• _What the task requires_:
Convert the part of the data that opens with the line containing "Task: Click the Adblock Plus ABP icon" and closes with the line containing "coord(668,57)", both included, into a Markdown table with the columns No. and Text. Put one line per row with its row number, and leave out blank lines.

---- Data

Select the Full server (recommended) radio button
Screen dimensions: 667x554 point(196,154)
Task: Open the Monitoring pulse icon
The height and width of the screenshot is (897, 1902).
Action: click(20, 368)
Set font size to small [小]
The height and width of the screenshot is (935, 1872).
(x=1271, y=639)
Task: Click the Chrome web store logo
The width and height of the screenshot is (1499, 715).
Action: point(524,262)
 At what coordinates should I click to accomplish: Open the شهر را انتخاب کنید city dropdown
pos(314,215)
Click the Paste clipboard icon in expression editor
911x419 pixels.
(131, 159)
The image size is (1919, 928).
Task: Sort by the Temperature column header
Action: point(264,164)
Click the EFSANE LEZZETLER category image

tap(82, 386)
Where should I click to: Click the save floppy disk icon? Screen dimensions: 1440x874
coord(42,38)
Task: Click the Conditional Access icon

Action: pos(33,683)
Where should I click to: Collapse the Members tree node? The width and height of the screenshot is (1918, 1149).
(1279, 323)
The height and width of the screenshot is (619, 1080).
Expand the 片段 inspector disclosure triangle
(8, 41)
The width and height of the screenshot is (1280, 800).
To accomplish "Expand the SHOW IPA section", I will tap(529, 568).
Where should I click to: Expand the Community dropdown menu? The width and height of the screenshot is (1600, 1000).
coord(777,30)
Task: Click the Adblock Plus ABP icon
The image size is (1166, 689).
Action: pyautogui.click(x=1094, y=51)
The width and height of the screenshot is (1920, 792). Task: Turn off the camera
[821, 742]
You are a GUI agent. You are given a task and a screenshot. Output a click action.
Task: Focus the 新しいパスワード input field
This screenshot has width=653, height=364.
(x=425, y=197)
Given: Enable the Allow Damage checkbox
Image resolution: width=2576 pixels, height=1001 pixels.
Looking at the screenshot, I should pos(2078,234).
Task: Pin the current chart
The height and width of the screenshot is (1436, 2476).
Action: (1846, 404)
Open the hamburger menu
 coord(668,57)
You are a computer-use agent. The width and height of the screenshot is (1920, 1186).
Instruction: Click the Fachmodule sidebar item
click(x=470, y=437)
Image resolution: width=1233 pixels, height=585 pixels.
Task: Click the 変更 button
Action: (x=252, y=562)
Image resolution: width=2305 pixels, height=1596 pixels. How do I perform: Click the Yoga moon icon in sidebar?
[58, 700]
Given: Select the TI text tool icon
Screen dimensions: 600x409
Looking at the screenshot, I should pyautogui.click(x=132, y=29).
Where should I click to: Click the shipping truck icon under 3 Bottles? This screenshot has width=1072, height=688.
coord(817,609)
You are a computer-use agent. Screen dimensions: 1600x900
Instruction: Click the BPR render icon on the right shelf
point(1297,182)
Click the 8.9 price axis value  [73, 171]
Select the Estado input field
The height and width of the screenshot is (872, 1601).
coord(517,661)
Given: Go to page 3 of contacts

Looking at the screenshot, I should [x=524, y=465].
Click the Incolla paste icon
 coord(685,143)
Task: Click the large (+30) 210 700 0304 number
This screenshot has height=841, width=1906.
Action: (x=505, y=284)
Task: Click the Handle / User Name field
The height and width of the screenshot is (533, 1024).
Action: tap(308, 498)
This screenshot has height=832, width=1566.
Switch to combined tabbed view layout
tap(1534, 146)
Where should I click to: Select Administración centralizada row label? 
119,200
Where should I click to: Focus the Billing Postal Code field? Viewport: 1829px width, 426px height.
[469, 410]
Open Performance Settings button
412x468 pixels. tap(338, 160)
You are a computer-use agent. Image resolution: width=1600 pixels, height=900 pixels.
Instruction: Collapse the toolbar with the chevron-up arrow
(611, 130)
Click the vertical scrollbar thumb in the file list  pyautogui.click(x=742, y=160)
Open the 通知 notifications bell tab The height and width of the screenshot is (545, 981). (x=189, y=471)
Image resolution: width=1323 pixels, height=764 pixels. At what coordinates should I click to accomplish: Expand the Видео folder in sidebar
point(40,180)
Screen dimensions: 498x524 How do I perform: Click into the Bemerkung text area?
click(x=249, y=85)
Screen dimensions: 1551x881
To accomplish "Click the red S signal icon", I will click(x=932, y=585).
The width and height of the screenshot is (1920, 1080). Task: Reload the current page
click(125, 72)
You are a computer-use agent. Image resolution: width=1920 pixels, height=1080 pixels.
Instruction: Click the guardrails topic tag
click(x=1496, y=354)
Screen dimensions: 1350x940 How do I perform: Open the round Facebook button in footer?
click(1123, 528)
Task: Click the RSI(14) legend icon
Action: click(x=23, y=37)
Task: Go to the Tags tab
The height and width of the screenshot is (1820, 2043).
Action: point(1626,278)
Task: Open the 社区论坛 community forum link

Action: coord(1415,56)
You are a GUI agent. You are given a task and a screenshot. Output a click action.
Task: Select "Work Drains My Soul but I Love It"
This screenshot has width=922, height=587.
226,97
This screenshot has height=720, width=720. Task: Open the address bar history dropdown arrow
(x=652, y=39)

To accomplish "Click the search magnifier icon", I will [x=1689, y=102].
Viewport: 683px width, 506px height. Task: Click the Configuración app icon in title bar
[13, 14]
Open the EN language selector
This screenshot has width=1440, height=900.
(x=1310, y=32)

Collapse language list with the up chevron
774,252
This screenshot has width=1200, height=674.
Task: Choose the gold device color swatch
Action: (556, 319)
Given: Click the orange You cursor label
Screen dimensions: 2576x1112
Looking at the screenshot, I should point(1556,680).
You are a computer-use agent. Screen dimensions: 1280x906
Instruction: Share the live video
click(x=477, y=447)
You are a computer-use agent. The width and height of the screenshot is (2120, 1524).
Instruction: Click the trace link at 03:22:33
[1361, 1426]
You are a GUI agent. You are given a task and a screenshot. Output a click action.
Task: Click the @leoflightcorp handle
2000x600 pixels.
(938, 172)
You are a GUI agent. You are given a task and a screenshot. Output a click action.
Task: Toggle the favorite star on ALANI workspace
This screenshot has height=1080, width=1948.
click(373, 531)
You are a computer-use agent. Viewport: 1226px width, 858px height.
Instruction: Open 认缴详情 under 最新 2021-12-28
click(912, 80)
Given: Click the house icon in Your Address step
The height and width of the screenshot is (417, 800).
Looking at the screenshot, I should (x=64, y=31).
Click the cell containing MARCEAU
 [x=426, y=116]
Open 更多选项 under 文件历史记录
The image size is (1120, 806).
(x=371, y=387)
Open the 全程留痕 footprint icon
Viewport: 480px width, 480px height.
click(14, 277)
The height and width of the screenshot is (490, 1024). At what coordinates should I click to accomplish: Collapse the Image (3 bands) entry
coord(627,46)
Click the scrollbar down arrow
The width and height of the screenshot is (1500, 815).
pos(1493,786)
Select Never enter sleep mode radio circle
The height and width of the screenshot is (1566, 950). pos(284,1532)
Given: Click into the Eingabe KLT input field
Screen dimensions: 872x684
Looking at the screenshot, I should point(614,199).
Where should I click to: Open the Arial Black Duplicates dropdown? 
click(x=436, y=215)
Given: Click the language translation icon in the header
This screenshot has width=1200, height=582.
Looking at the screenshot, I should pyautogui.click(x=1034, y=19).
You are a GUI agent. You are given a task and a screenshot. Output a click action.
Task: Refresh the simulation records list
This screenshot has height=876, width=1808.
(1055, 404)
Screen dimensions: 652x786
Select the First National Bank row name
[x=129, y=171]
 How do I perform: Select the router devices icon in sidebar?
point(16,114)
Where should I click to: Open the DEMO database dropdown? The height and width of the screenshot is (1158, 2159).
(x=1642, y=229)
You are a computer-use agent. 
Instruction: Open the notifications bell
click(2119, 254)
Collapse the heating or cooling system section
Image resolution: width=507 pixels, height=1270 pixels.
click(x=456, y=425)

--------

• _Final result_:
| No. | Text |
|---|---|
| 1 | Task: Click the Adblock Plus ABP icon |
| 2 | The image size is (1166, 689). |
| 3 | Action: pyautogui.click(x=1094, y=51) |
| 4 | The width and height of the screenshot is (1920, 792). Task: Turn off the camera |
| 5 | [821, 742] |
| 6 | You are a GUI agent. You are given a task and a screenshot. Output a click action. |
| 7 | Task: Focus the 新しいパスワード input field |
| 8 | This screenshot has width=653, height=364. |
| 9 | (x=425, y=197) |
| 10 | Given: Enable the Allow Damage checkbox |
| 11 | Image resolution: width=2576 pixels, height=1001 pixels. |
| 12 | Looking at the screenshot, I should pos(2078,234). |
| 13 | Task: Pin the current chart |
| 14 | The height and width of the screenshot is (1436, 2476). |
| 15 | Action: (1846, 404) |
| 16 | Open the hamburger menu |
| 17 |  coord(668,57) |